Maryanne Wolf diz ter sido tocada pelo mistério da leitura em um trabalho voluntário no Havaí. Tornou-se neurocientista e passou a pensar a complexidade de um processo fundamental no cérebro humano: o ato de acompanhar letras e ideias sobre um suporte. Ler é um dos mais transformadores atos epigenéticos, como diz a autora, ou seja, algo não natural, que existe fora do nosso DNA, mas transformou toda a estrutura encefálica.

O “cérebro leitor” tem de ser criado, não nasceu com a espécie humana e é, relativamente, um fato recente. Uma única letra identificada ativou, em velocidade assombrosa, grupos de trabalho altamente especializados em nossa cabeça. Você está lendo! Essa frase com um ponto de exclamação despertou, segundo a autora, um imenso sistema na região abaixo do crânio: dois hemisférios, quatro lobos em cada hemisfério e cinco camadas cerebrais com nomes sonoros como telencéfalo e mielencéfalo. Temos tudo isso, mesmo não sabendo seus nomes… Um verdadeiro “circuit du soleil”, termo divertido que compara a tenda da cabeça com o brilhante grupo circense do Canadá. Levando-se em conta que o leitor médio, eu e você, não somos neurocientistas, a norte-americana nos ajuda com desenhos e metáforas para entender como o olhar ativa um ciclo complexo e fascinante de forças-tarefa neuronais.

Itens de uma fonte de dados
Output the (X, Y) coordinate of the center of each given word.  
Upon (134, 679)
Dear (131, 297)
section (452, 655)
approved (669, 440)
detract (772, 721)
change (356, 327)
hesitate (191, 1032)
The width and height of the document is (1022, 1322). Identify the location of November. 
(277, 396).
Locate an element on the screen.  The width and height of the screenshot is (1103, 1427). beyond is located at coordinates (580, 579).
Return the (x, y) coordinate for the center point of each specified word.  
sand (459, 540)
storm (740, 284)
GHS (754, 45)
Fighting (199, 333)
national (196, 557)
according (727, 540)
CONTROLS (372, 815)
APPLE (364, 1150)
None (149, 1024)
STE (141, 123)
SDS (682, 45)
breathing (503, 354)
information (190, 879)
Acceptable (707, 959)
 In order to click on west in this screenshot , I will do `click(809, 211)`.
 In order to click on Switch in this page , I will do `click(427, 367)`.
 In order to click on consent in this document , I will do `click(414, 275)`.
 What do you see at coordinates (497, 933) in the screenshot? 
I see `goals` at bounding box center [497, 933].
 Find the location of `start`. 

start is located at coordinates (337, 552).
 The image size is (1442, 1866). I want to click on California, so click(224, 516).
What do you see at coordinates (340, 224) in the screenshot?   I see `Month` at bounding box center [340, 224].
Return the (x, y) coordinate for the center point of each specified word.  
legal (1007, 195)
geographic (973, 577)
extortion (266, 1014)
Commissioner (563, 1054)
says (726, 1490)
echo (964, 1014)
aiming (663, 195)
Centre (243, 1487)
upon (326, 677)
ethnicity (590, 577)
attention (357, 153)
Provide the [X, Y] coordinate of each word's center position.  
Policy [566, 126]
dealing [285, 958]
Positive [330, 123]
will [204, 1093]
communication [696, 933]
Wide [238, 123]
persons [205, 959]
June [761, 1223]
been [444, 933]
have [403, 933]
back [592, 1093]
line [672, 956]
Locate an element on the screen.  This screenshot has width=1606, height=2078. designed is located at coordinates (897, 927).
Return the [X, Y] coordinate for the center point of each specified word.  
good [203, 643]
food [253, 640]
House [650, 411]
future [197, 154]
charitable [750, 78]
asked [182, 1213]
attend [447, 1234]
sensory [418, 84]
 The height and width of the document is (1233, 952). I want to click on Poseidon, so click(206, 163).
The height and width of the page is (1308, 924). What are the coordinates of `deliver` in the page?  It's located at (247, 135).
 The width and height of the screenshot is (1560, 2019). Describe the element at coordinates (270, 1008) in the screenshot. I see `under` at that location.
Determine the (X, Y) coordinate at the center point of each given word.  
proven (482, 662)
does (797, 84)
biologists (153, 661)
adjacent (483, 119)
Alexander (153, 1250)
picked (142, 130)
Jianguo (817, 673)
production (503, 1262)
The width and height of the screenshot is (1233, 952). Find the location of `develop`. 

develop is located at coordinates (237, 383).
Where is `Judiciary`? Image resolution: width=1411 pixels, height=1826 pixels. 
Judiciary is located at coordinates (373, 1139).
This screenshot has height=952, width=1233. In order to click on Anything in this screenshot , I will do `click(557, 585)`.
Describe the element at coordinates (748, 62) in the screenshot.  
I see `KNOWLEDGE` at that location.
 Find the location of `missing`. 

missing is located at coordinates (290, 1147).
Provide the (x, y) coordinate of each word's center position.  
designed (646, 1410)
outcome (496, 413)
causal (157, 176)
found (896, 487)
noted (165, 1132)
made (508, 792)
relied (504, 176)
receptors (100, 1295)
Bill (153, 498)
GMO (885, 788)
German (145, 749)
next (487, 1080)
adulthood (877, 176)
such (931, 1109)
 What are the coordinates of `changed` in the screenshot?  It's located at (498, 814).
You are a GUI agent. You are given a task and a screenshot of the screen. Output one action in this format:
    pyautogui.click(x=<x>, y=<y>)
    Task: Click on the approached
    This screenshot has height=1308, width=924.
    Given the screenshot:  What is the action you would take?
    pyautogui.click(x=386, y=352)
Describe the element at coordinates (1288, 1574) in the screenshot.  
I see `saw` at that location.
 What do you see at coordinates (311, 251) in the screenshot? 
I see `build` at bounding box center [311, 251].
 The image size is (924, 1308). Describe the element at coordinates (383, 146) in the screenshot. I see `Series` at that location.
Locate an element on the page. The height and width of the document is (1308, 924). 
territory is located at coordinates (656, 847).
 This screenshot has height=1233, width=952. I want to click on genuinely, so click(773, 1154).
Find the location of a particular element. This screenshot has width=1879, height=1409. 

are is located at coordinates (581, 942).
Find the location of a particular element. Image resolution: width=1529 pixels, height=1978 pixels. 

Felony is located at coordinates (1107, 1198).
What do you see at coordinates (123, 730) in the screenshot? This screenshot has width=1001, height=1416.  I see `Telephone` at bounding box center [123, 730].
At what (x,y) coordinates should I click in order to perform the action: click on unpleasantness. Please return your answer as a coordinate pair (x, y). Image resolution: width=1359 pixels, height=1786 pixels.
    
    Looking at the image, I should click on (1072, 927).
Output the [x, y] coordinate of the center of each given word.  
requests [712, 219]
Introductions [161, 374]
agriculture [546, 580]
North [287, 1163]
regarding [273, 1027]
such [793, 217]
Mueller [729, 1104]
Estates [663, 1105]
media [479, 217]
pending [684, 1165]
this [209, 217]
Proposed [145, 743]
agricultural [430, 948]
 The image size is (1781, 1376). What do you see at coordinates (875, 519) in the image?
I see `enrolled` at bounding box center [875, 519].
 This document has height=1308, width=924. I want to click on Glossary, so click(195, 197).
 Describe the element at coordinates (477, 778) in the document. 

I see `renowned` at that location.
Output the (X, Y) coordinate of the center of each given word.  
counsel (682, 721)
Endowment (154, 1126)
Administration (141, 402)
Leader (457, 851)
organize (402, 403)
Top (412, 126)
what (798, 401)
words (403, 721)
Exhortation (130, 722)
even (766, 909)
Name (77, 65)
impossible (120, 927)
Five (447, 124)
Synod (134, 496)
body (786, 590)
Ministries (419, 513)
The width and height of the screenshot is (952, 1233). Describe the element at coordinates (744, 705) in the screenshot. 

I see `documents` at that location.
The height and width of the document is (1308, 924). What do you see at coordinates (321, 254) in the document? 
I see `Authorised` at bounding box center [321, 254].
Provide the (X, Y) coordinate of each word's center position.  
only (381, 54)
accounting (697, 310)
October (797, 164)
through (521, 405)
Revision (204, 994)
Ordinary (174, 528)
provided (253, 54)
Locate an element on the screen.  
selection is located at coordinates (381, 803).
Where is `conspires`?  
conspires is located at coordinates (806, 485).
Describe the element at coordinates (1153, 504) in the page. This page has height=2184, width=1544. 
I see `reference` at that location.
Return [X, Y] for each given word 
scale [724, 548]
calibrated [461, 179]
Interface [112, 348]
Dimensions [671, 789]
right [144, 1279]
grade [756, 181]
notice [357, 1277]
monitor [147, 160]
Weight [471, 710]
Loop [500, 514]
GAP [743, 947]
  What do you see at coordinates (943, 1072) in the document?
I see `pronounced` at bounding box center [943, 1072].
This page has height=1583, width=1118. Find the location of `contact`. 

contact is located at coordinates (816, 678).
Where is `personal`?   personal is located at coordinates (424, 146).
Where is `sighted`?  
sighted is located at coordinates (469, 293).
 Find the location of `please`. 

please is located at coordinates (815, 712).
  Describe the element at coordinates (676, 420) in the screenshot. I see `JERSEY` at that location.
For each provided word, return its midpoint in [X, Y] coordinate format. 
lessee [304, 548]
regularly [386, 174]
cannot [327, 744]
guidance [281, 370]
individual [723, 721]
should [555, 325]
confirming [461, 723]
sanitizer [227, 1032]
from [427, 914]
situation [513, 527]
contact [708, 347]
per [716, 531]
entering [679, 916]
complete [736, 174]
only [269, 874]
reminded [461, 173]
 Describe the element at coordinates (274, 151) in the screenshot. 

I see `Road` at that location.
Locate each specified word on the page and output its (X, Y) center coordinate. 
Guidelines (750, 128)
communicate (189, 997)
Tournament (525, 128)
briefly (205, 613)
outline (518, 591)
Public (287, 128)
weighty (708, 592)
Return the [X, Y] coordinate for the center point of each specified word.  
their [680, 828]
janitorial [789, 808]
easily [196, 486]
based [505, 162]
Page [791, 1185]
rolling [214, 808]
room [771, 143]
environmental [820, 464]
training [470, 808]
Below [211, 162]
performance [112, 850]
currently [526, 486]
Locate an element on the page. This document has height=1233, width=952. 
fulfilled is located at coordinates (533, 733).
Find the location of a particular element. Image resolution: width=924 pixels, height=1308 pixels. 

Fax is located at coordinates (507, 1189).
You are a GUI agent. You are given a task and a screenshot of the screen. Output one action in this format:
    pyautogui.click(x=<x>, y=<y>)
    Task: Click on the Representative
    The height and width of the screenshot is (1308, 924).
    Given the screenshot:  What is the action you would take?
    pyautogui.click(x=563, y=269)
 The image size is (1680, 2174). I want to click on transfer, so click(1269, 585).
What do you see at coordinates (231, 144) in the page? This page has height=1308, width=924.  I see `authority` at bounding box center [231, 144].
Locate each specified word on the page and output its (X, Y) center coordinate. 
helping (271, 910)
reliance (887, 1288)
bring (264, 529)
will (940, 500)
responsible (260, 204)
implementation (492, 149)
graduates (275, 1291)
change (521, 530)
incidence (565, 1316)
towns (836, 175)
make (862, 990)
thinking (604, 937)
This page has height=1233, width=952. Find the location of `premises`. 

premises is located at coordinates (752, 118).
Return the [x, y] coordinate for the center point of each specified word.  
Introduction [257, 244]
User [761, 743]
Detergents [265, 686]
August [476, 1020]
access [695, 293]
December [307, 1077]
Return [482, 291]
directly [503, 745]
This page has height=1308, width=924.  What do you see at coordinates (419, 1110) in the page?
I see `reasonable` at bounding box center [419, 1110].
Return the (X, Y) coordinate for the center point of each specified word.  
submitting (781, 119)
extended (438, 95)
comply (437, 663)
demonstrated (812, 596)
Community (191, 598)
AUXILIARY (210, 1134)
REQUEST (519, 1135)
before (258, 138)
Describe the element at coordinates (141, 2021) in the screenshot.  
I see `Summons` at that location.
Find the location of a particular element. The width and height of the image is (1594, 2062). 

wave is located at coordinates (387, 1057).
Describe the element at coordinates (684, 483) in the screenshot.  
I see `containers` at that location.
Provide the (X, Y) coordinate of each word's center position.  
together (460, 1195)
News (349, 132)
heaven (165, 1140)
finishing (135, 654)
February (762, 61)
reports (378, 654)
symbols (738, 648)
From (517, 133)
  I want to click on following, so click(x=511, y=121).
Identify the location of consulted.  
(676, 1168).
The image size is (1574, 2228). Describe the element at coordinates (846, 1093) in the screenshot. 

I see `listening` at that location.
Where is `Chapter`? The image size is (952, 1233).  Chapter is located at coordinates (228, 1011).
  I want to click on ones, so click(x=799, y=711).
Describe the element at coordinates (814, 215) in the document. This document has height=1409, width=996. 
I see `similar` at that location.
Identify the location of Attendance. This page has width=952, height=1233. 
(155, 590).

Tarefas:
**1.** No trecho sobre a leitura e o cérebro, onde Maryanne Wolf diz ter sido tocada pelo mistério da leitura?
**2.** Prossiga o texto sobre a leitura e o cérebro a partir da última frase apresentada.

Respostas:
**1.** Em um trabalho voluntário no Havaí.

**2.**
Em meio à leitura tradicional e milenar da espécie humana, surge o novo desafio de telas brilhantes com frases curtas e muitas imagens. Wolf afirma que é errado indagar sobre o futuro do livro de papel. O correto seria perguntar sobre o que acontecerá com o “leitor que fomos”, citando uma indagação de V. Klinkenborg na Carta Quatro.

Outro desafio ingente, tema da carta seguinte: como criar filhos leitores em época digital? O problema central é sobre um efeito que acompanha o excesso de informações da internet, especialmente a falta de foco. Nesse campo, a autora apresenta algo que eu desconhecia inteiramente: os trabalhos atuais sobre e-read e educação ou sobre como aproveitar os imensos recursos contemporâneos sem virar um reacionário suspirando por caneta-tinteiro ou papiro.

Vivi um pouco do jogo apresentado: depois que ela descreveu e nomeou alguns trabalhos no livro, fui procurar na internet sobre autores que estudam a questão da leitura digital e fiquei surpreendido, como sempre, pela vastidão da minha ignorância. Minha escolha: ler um livro em papel e complementar com pesquisa na internet mostra um ligeiro traço do que nosso “admirável mundo novo” pode proporcionar. Para os pais, cabe um cuidado entre o colo (lap) e o salto para o “laptop” no curioso jogo de palavras da Carta Seis.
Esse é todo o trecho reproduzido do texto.